How to Work Out Cost of Goods Sold (COGS) in Finance: Definition, Formula and Examples

Cost of Goods Sold Definition

COGS refers to the direct costs associated with producing goods for a business to sell.

 

This includes the costs of raw materials, direct labour, and manufacturing overheads:

 

  • Raw materials = These are the physical items directly used to make the final product.

 

  • Direct labour = The wages and benefits paid to workers who are directly involved in producing goods.

 

  • Manufacturing overheads = Indirect costs related to production that are not directly linked to a specific product, but still used in the production process.

 

COGS is a key part of the income statement, helping determine gross profit for a business.

 

The formula for gross profit is: Revenue − COGS

 

Therefore, subtracting COGS from total revenue highlights how profitable the core business activities are.

 

It is important to note that COGS is only relevant for businesses that sell physical goods.

 

Service based businesses typically do not have COGS, as they do not deal with inventory.

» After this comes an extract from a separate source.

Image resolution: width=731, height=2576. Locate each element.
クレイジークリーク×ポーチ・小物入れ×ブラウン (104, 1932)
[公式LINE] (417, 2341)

Cost of Goods Sold Formula

The formula to calculate the cost of goods sold is:

COGS = Beginning Inventory + Purchases − Ending Inventory

Where:

 

  • Beginning Inventory = The value of the inventory at the start of the period
  • Purchases = The cost of any additional inventory bought during the period.
  • Ending Inventory = The value of the inventory remaining at the end of the period

Cost of Goods Sold Examples

Example 1: COGS for a Retail Business

Imagine a small retail store which has the following data for the year:

Beginning Inventory

£10,000

Purchases

£40,000

Ending Inventory

£15,000

To calculate COGS:

 

COGS = Beginning Inventory + Purchases − Ending Inventory

COGS = £10,000 + £40,000 − £15,000 = £35,000

 

In this case, the cost of goods sold for the year is £35,000.

Example 2: COGS for a Manufacturer

Imagine a manufacturing company which has the following data for the year:

Beginning Inventory

£250,000

Purchases of Raw Materials

£500,000

Ending Inventory

£300,000

To calculate COGS:

 

COGS = Beginning Inventory + Purchases − Ending Inventory

COGS = £250,000 + £500,000 − £300,000 = £450,000

 

In this case, the cost of goods sold for the year is £450,000.

Impact of Inventory Valuation Methods on COGS

The way a business values their inventory can significantly affect COGS.

 

The three main inventory valuation methods are:

 

  • FIFO (First-In, First-Out): FIFO assumes the first units purchased are sold first.

 

  • LIFO (Last-In, First-Out): LIFO assumes the last units purchased are sold first.

 

  • Weighted Average Cost: This method calculates an average cost per unit of inventory, which is applied equally across all items of inventory, smoothing out price fluctuations.

Examples Using FIFO, LIFO and Weighted Average

Suppose you bought three batches of widgets:

Batch 1

100 units at £10 each

£1,000 total

Batch 2

100 units at £12 each

£1,200 total

Batch 3

100 units at £15 each

£1,500 total

Let’s calculate the inventory value after selling 150 units using FIFO, LIFO, and Weighted Average methods.

 

FIFO (First In, First Out)

 

Sold Units:

 

First, 100 units from Batch 1 at £10 = 100 × £10 = £1,000

Then, 50 units from Batch 2 at £12 = 50 × £12 = £600

Total Cost of Goods Sold (COGS) = £1,000 + £600 = £1,600

 

Remaining Inventory:

 

Batch 2: 50 units at £12 = £600

Batch 3: 100 units at £15 = £1,500

Total inventory value = £600 + £1,500 = £2,100

 

LIFO (Last In, First Out)

 

Sold Units:

 

First, 100 units from Batch 3 at £15 = 100 × £15 = £1,500

Then, 50 units from Batch 2 at £12 = 50 × £12 = £600

Total Cost of Goods Sold (COGS) = £1,500 + £600 = £2,100

 

Remaining Inventory:

 

Batch 1: 100 units at £10 = £1,000

Batch 2: 50 units at £12 = £600

Total inventory value = £1,000 + £600 = £2,100

 

Weighted Average

 

The weighted average cost per unit is calculated as:

 

Weighted Average Cost per Unit = Total Inventory Value / Total Units = £3,700 / 300 = £12.33 per unit 

 

Sold Units:

 

150 units × £12.33 = £1,849.50 

 

Remaining Inventory:

 

150 units × £12.33 = £1,849.50

 

Summary of Inventory Values

Method

COGS

Remaining Inventory

FIFO

£1,600

£2,100

LIFO

£2,100

£1,600

Weighted Average

£1,849.50

£1,849.50

As you can see, LIFO results in a higher COGS due to the higher cost of recent inventory, whereas the reverse is true of the FIFO method.